Task objective: Return an exact copy of the data, starting at its first line and ending at the line that contains "Task: Click letter", minus any pictures.

++++ Source data

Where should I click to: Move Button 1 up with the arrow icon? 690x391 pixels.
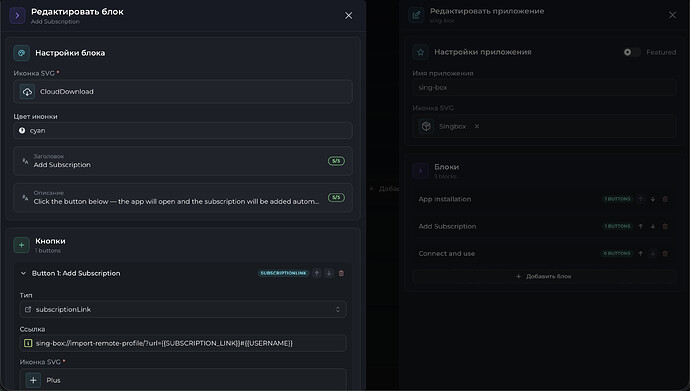pyautogui.click(x=316, y=273)
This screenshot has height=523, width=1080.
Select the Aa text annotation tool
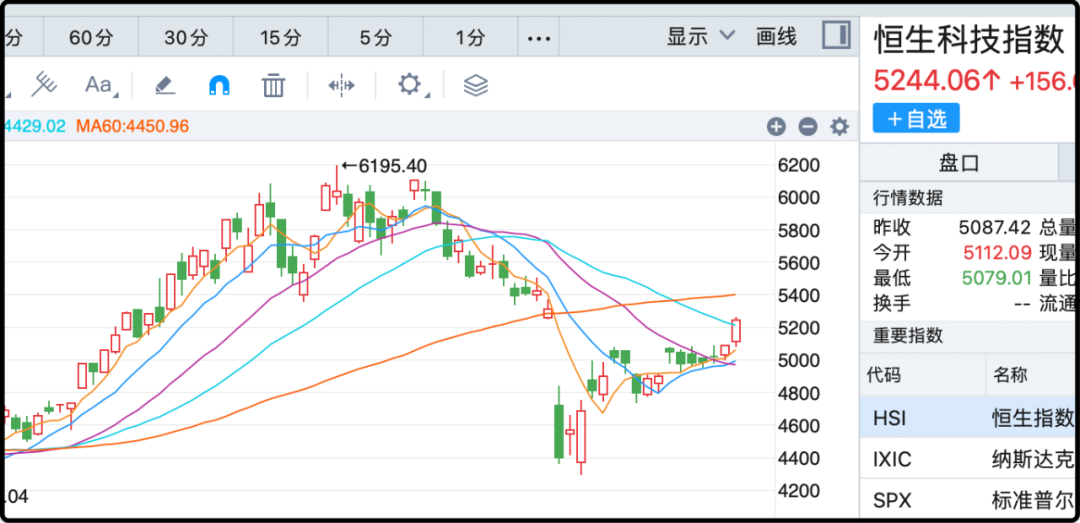[99, 85]
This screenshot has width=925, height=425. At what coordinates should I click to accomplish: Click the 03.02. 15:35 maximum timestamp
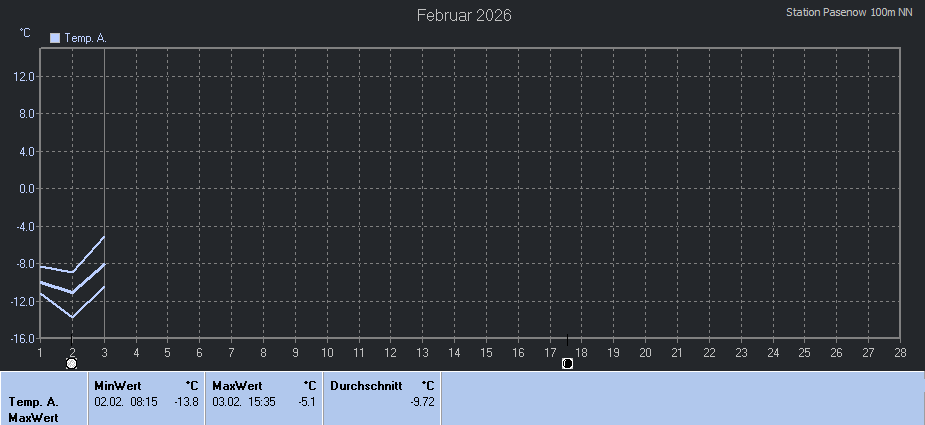[x=244, y=401]
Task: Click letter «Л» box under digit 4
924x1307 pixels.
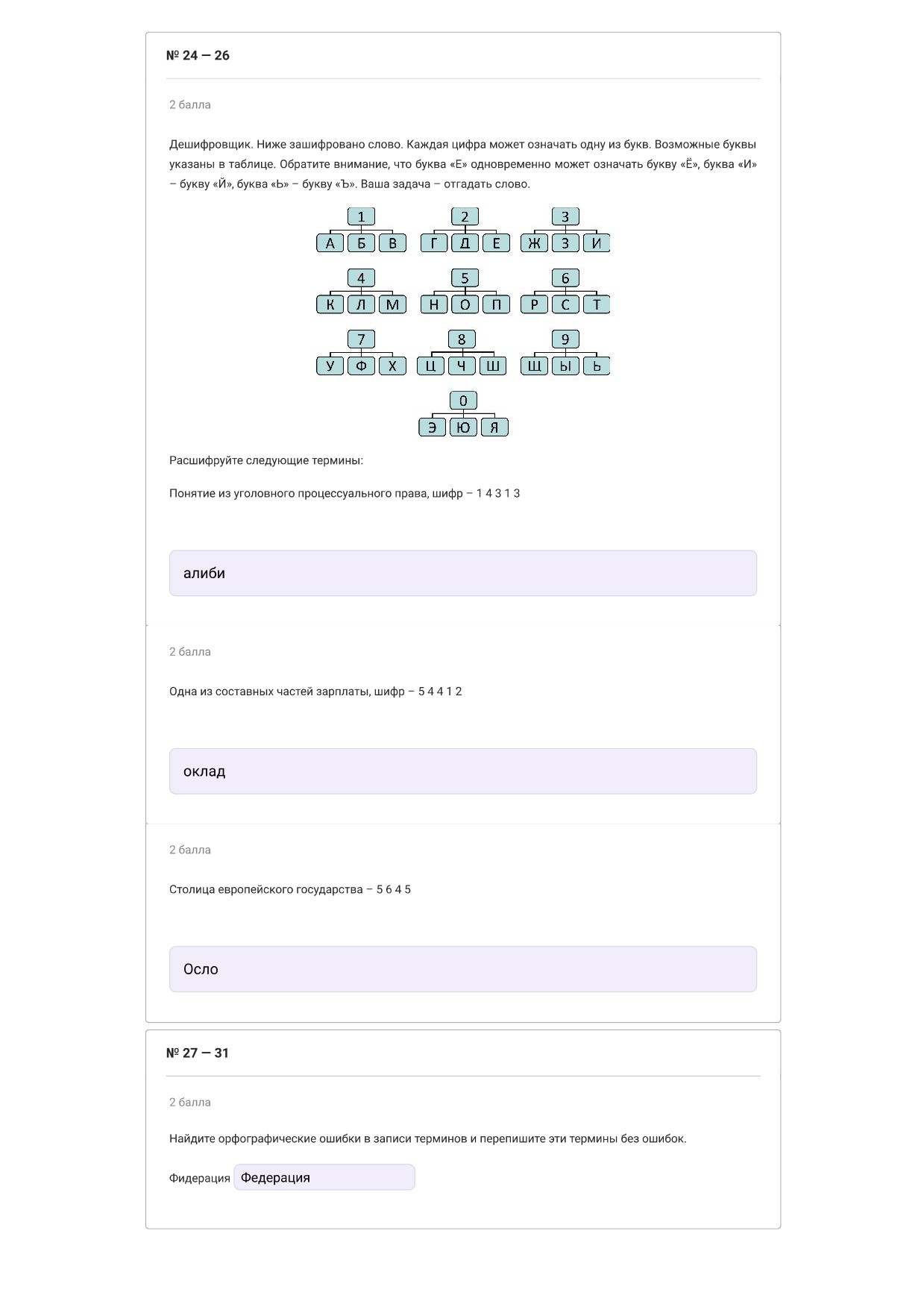Action: coord(361,304)
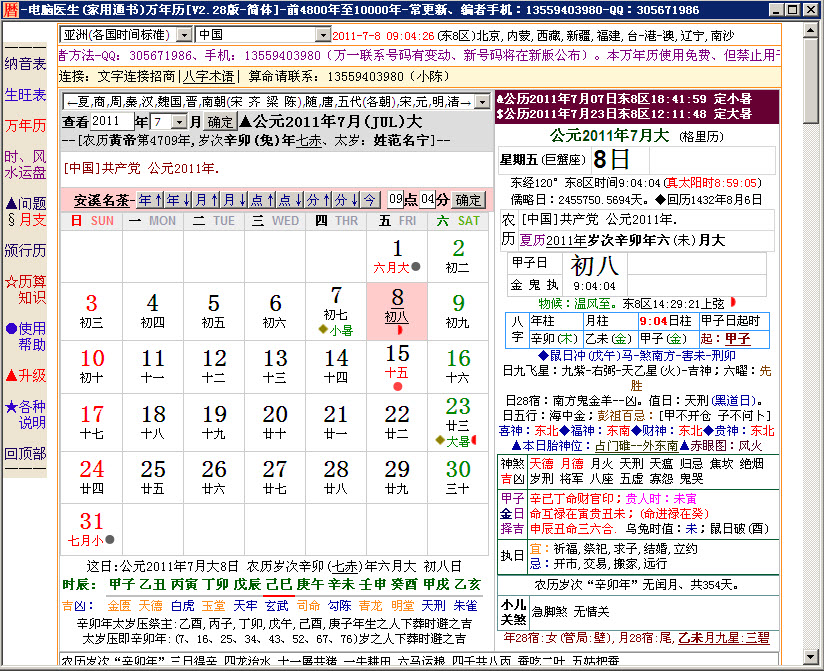824x671 pixels.
Task: Click the year input field showing 2011
Action: [x=111, y=122]
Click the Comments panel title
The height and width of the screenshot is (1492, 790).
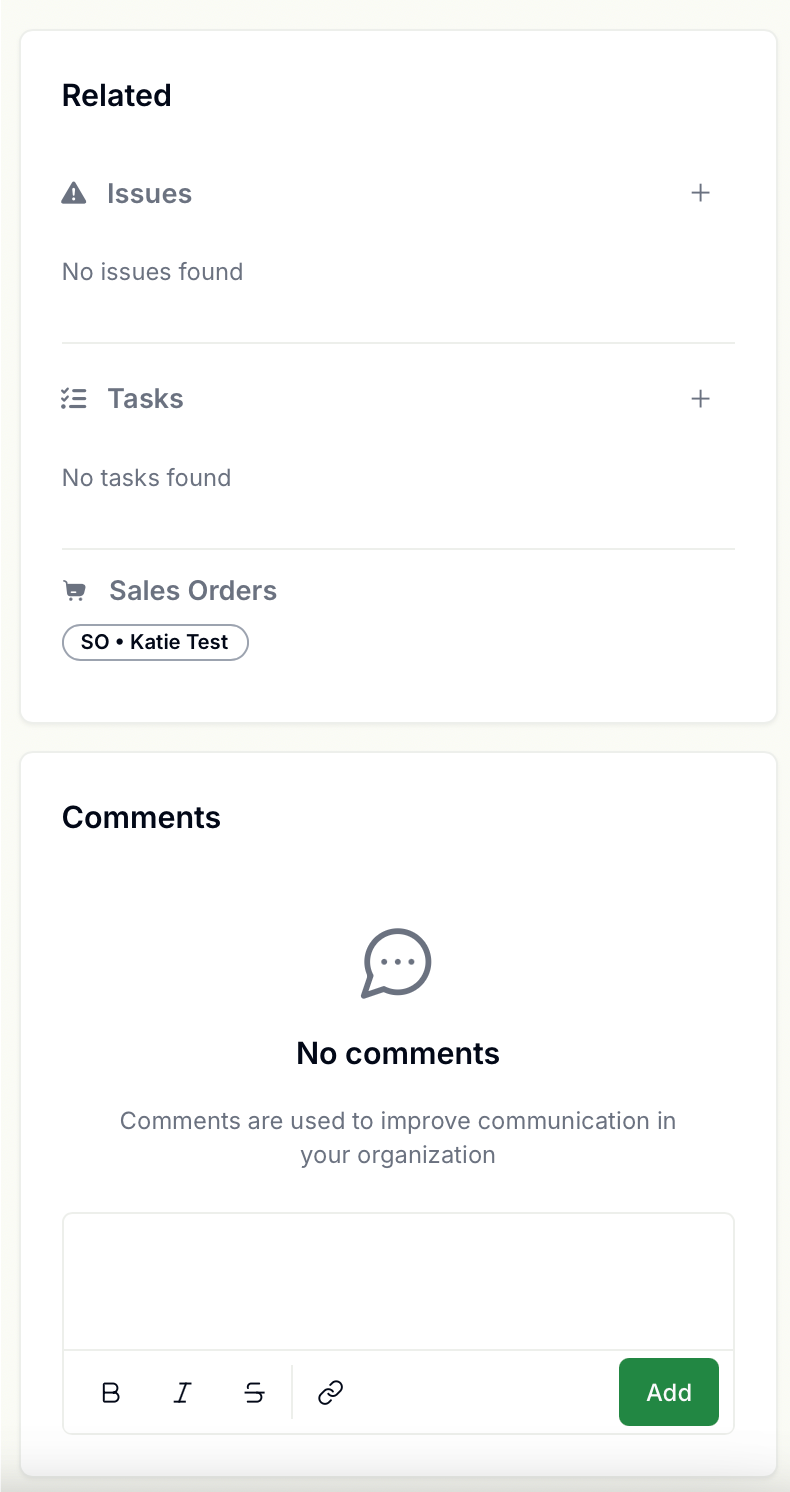141,817

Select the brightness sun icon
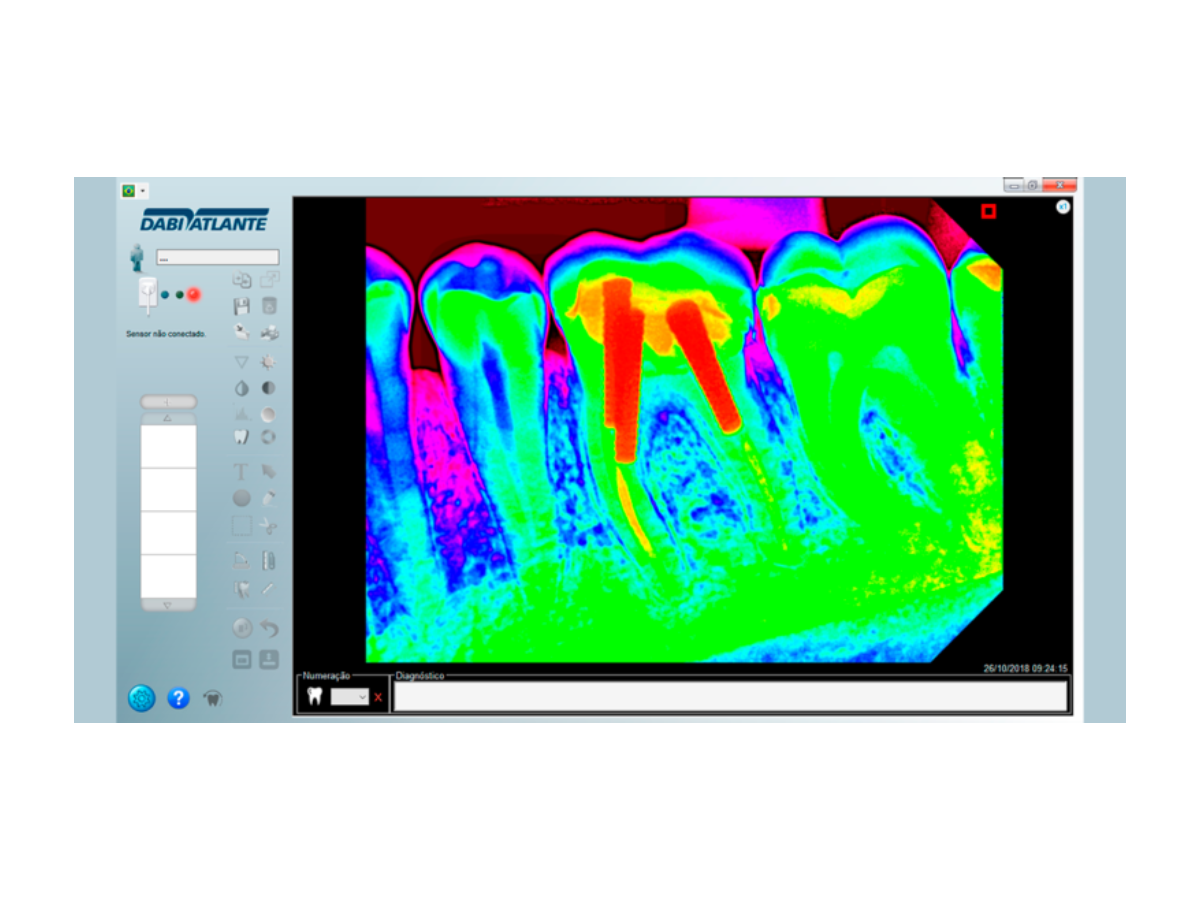coord(269,361)
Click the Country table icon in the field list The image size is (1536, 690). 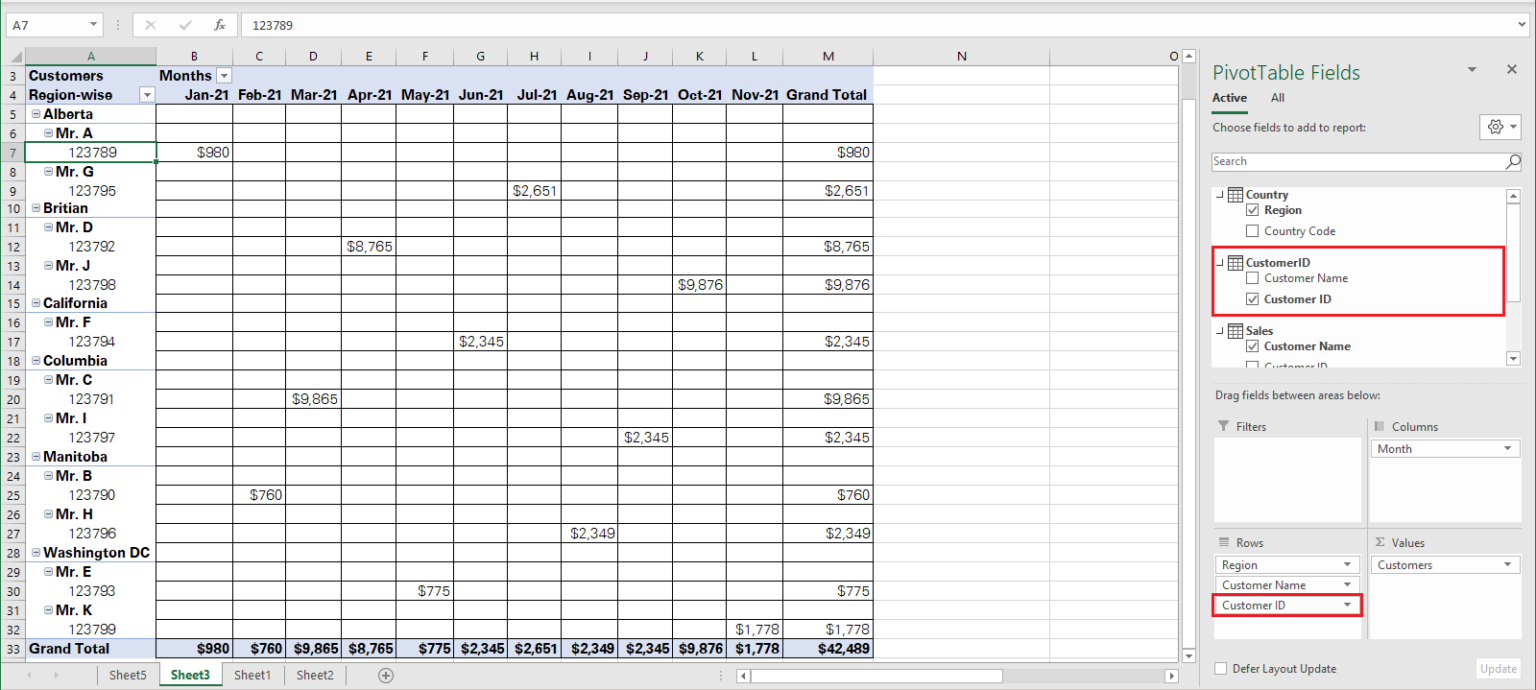coord(1234,194)
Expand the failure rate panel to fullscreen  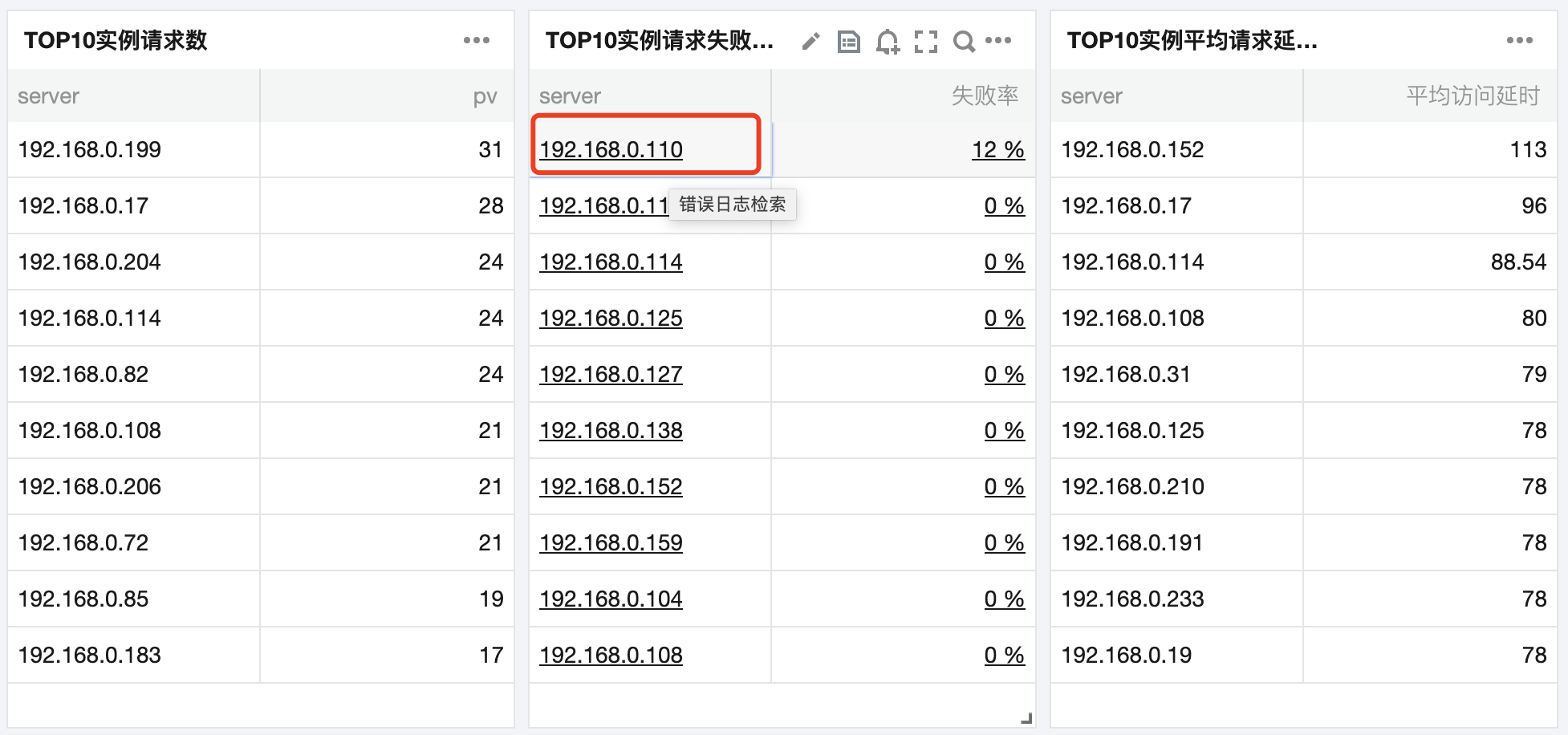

++++++++

Finished task:
Where should I click to: Move Button 1 up with the arrow icon? 690x391 pixels.
pyautogui.click(x=316, y=273)
This screenshot has height=523, width=1080.
Select the Aa text annotation tool
[99, 85]
This screenshot has width=925, height=425. At what coordinates should I click to accomplish: Click the 03.02. 15:35 maximum timestamp
[x=244, y=401]
Task: Click letter «Л» box under digit 4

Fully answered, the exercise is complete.